I’m sure you’ve heard something along the words of, “Back in my day…” from an adult at least once in your life. This, in my opinion, takes on a whole new iteration if you have younger siblings. The way the 2008-2016 kids act and interact with each other and the world is completely new and quite innovative.

With complete access to the internet nowadays, kids have more access than ever, so much so that child safety programs are included on almost every device. Everything from screen time limits to blocking sites and an entirely new interface for kids accounts on your iPad, iPhone, Kindle and desktop computer. Even the internet is regulated by federal agencies like the FTC (Federal Trade Commission) which regulates sites and advertising with COPPA (Children’s Online Privacy Protection Act). Despite all the restrictions, kids middle school to elementary school age are almost constantly involved in the world of the internet.

Take my sister, for example.

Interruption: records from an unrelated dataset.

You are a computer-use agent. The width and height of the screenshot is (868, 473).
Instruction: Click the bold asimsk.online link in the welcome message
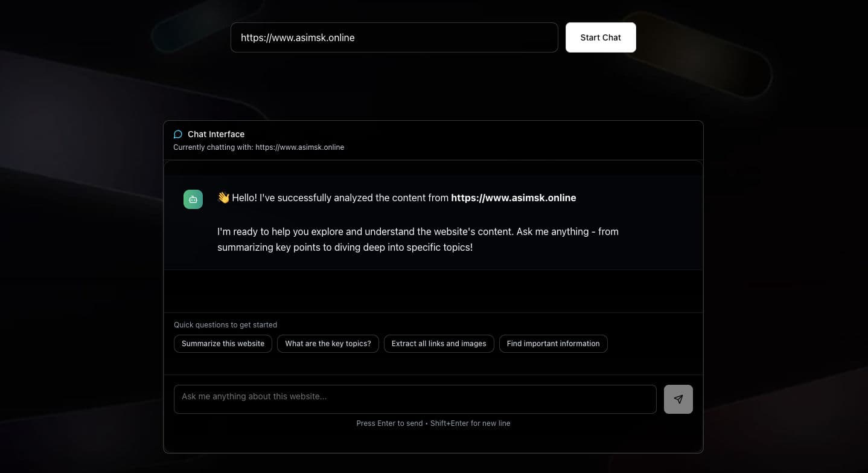coord(513,198)
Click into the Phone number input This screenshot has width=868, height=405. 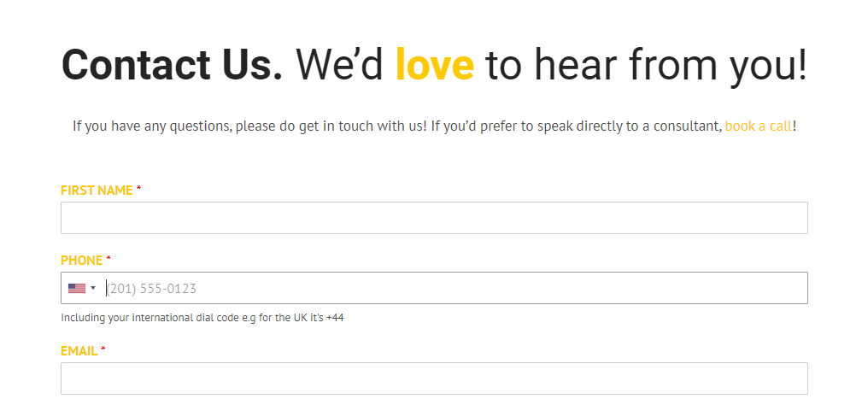[455, 288]
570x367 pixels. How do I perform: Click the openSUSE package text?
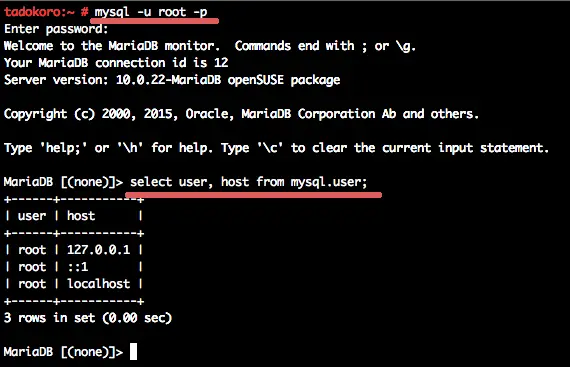pos(284,80)
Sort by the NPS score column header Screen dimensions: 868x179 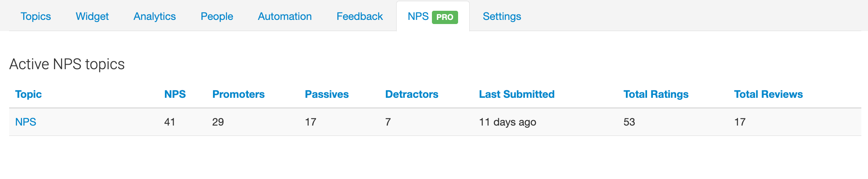pos(175,94)
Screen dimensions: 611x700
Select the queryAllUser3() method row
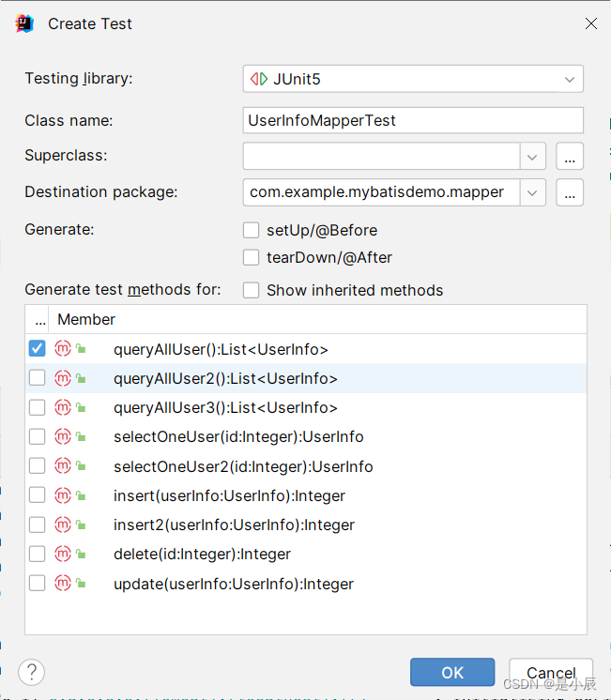point(225,407)
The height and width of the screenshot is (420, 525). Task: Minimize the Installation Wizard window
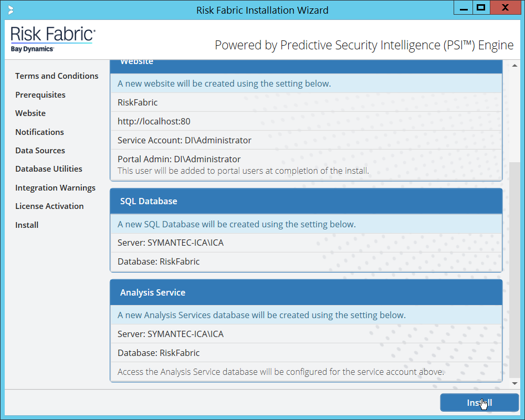pos(464,8)
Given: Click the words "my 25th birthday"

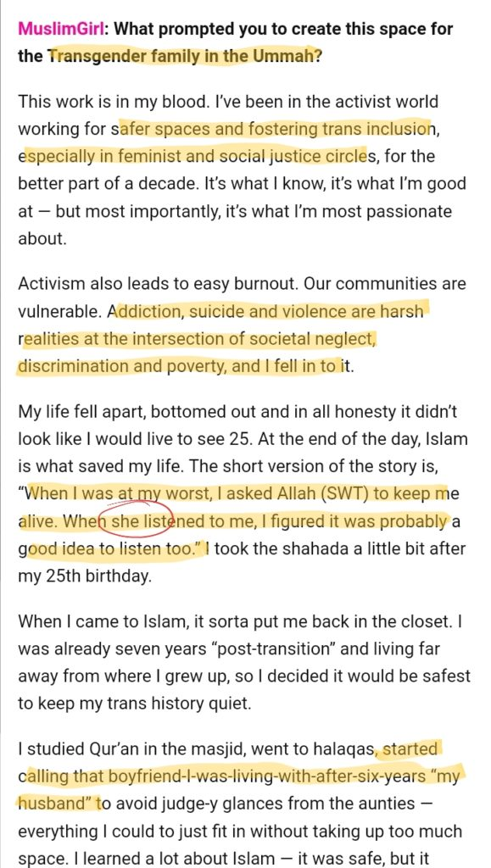Looking at the screenshot, I should (84, 576).
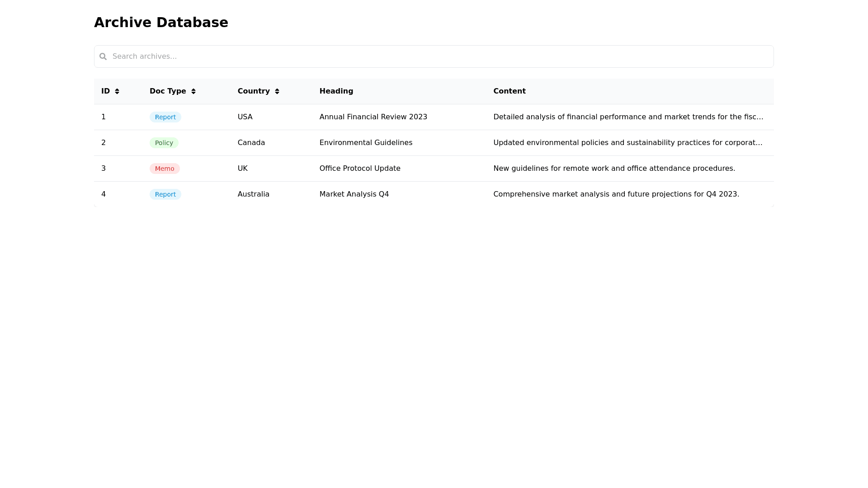Click the red Memo badge

click(x=165, y=169)
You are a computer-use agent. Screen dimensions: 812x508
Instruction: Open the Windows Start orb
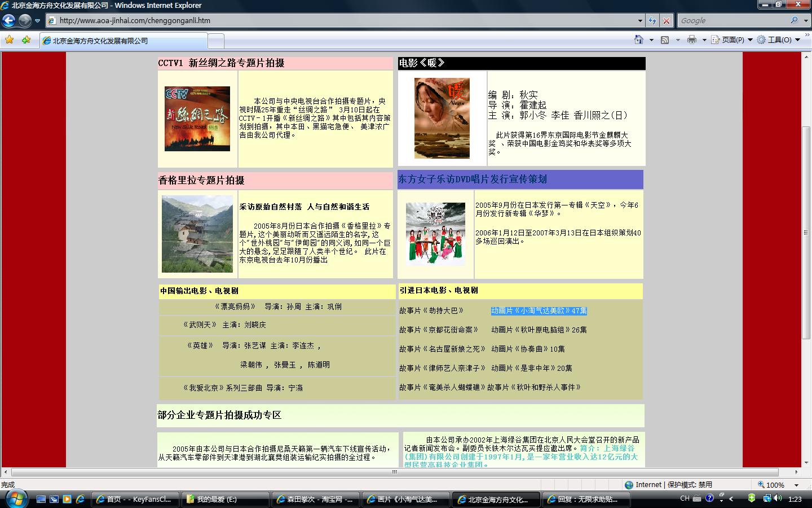(x=15, y=498)
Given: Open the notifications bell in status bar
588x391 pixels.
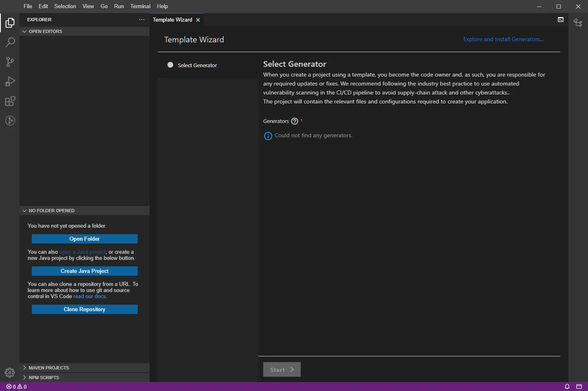Looking at the screenshot, I should pyautogui.click(x=567, y=387).
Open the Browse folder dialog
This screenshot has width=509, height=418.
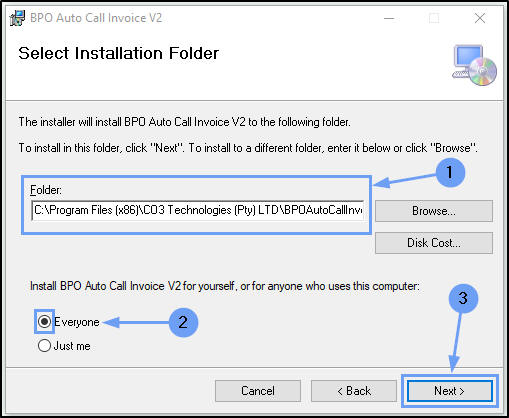point(434,211)
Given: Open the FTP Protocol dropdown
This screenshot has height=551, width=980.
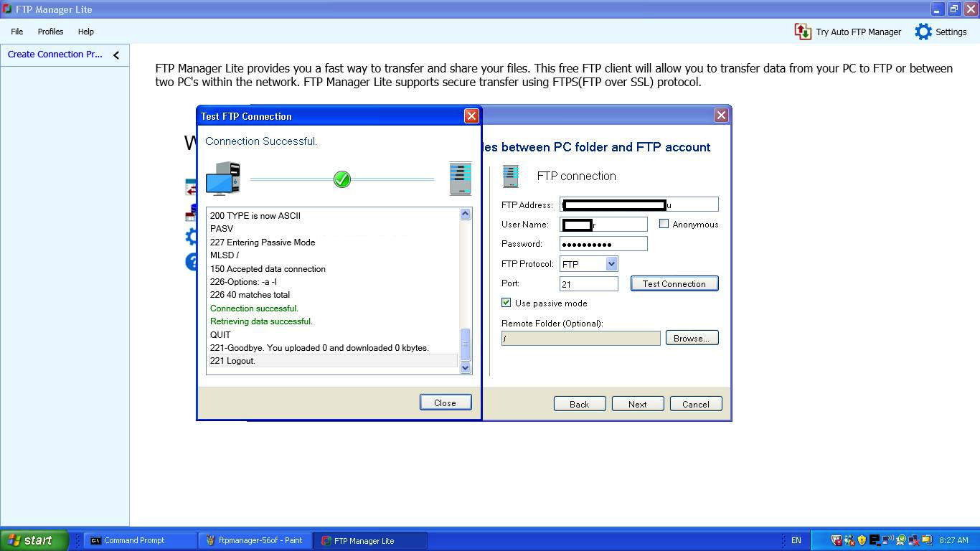Looking at the screenshot, I should tap(611, 264).
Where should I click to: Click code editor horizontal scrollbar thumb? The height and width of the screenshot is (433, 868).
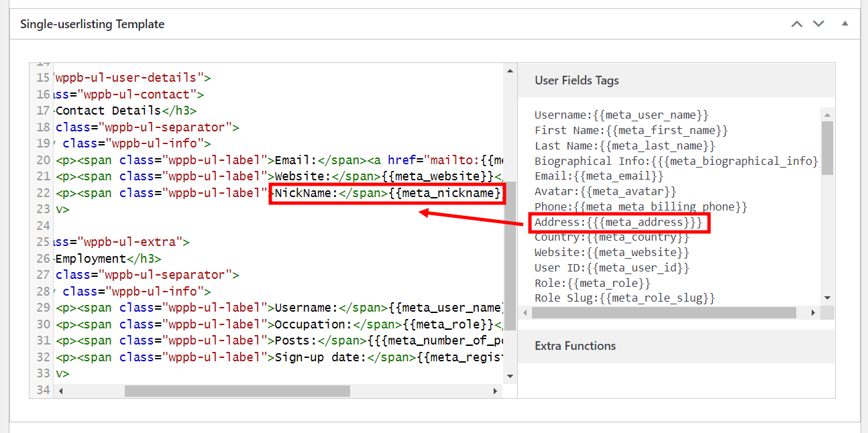[237, 391]
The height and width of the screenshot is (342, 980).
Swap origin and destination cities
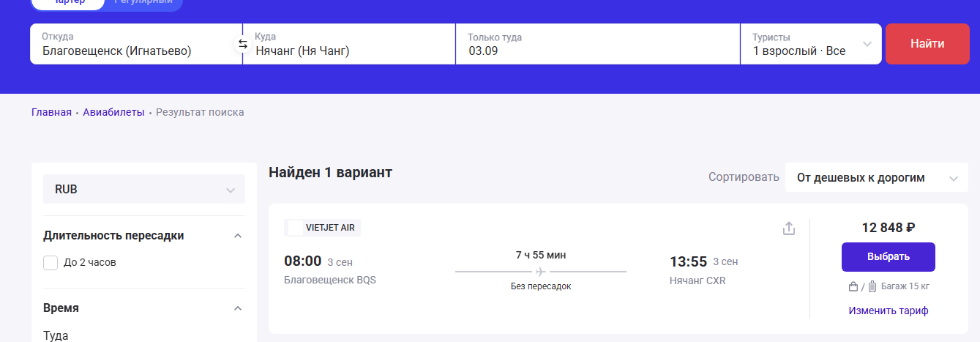point(243,44)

She’s in sixth grade, and she comes home every day from school just to play on the computer for two hours, playing Minecraft, Roblox or other online multiplayer games with her friends from school.  She’s in constant communication through text apps like Discord, and she always plays with headphones, screaming at the screen as if she can’t hear how loud she’s being. In all honesty, she probably can’t hear anything through them thanks to noise canceling headphones, which is again the fault of technology.

This mass influx of computer gaming within the second half of what I think we’re calling Gen Z is heavily influenced by YouTube. Video gaming on YouTube has even earned its own niche within the YouTube algorithm. Popular YouTubers promote the games that I see my little sister and my younger cousins playing all the time now.

This is a stark contrast from the way that I played computer games growing up. With online games like Webkinz, Club Penguin and Poptropica, I played games in a much different way. I didn’t have a phone until the end of sixth grade, but neither did the majority of people in my middle school. While nowadays my sister can play up to two hours on the computer (courtesy of her computer addiction), I don’t remember such time limits. And even though Minecraft has been one of the most memorable games of the decade, it probably took me about six years after its release before I picked up the console or pocket edition.

I do appreciate how games have not lost their importance in the social developement of kid, and I’m glad that my sister can have fun as I once did. While I can find it annoying that my sister is yelling at the computer while I’m trying to study, I’m glad that we can still play games together and have fun at the end of the day.